*REQUIREMENT:* Show all lines from the material that carry the word "agent".
(EXCERPTED RECORDS begins)
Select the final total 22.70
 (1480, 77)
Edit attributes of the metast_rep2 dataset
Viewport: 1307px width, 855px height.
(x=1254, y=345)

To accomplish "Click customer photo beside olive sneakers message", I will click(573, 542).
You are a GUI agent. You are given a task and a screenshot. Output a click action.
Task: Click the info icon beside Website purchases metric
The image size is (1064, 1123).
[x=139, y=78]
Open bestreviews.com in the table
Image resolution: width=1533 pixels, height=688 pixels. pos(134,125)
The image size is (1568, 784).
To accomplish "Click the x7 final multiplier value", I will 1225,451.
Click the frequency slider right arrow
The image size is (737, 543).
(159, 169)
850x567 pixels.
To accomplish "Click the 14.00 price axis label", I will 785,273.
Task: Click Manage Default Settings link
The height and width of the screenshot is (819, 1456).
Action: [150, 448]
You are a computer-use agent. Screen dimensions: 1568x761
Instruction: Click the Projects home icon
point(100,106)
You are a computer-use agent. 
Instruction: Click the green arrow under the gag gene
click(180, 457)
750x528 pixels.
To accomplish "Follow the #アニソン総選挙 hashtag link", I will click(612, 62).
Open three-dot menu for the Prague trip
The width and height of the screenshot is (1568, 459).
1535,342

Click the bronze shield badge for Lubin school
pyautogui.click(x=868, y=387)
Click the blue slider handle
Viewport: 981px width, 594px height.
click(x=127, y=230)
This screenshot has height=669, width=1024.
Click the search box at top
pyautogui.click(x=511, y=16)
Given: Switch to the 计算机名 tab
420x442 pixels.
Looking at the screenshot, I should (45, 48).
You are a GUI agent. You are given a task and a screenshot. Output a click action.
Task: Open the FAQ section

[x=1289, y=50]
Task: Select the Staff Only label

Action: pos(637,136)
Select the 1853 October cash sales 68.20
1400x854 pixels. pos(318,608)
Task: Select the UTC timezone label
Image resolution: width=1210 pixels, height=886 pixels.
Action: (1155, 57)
(EXCERPTED RECORDS ends)
*FINAL ANSWER:*
You are a GUI agent. You are given a task and a screenshot. Output a click action.
You are a computer-use agent. Screen dimensions: 1568x761
You are a computer-use agent. 
You are a GUI agent. You are given a task and a screenshot. Output a click action.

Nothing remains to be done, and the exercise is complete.